Tuesday, May 28, 2013

Yankee Doodle Would Be Speechless

I've mentioned before that I love the Internet. Even if we weren't supposed to capitalize it, I would because It's Just That Wonderful. And I'm not talking about just cat memes though they are easily worth the kajillion of miles of fiber optic that makes them possible, along with those hurtling electrons. 

Where else could we argue earnestly as if it were actually important that those little animated do-hickeys are called Jifs, as in the peanut butter but singular as in sensation versus Gifs as in short for Giffords even though that isn't it at all. Talk about being the skinniest one in fat kid camp.

My current favorite discovery aside from the battle between Edison and Tesla followers for who is the true genius and wizard (hint: the train station on the NJ Transit line is called "Tesla"; not so much) is learning that MTV's Jersey Shore whose appeal eluded me from its debut through its demise is Big in Japan as, wait for it, "MTV Jersey Shore-the New Jersey Life of Macaroni Rascals."

That factoid makes my accidental discovery this past weekend that Alicia Witt is very much more talented as a musician than she is well-known (so far) as an actress (and she must be well-known if I know who she is) seem tame by comparison but it is, somehow a feather in my cap
-bill kenny

Monday, May 27, 2013

And Deja Vu, Too.

This should read somewhat familiar. I offered it last year on Memorial Day. I don't always express myself well but I was pleased with what I wrote last year and how I wrote it. So I hope you don't mind my rewarming it and re-offering it. 

Pardon my cynicism if I point out that a year later we still have the Crown of Creation dying in countries whose names we can't pronounce primarily for corporate need and greed wrapped in the Stars and Stripes, Forever.

Actually that's how long the infamy should last when you send young, talented people who have their whole lives before them into meat grinders with allies of convenience who are the best friends our money can buy and the scum of the earth otherwise.

Here in Norwich, we have a remembrance ceremony in Taftville's Memorial Park at ten that draws a reverential and diverse crowd, sort of mirroring the city people in uniform around the world are defending, and then at noon a parade that will move up our Broadway to Chelsea Parade in the center of the city for speeches and quiet thoughts about those we've lost. 

To those who made today necessary, may you burn in Hell always.
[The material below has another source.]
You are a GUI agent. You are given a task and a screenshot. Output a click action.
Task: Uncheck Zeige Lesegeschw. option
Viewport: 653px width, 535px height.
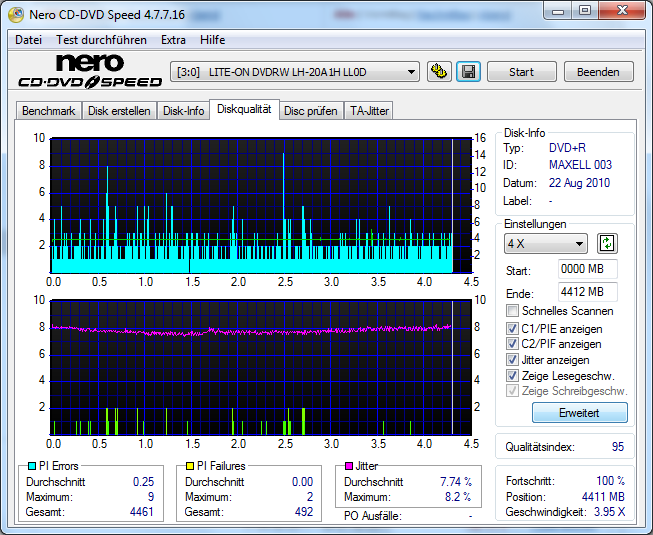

For those who made it possible, thank you for your gift. I hope we, the living, lead lives which prove we deserved your sacrifice. 
We are a species who fortunately (for us) have selective memories. We took the commemoration of the birth of a person regarded by many on the planet to be The Savior and Son of God, Christmas, and turned it into a Festival of Conspicuous Consumption, unlike anything ever seen. 

Presidents' Day is a now a great time to buy a car-what'll it take to get put you in this spanking new Terraplane today?-and we've reduced to chocolate and jelly beans the celebration of Easter-just a slight repurposing of its original intent.

I get into trouble, emotional and otherwise, for saying aloud what other people think but are too afraid to admit that they do. I've been told this is why I have no friends but who wants cowards as friends anyway? 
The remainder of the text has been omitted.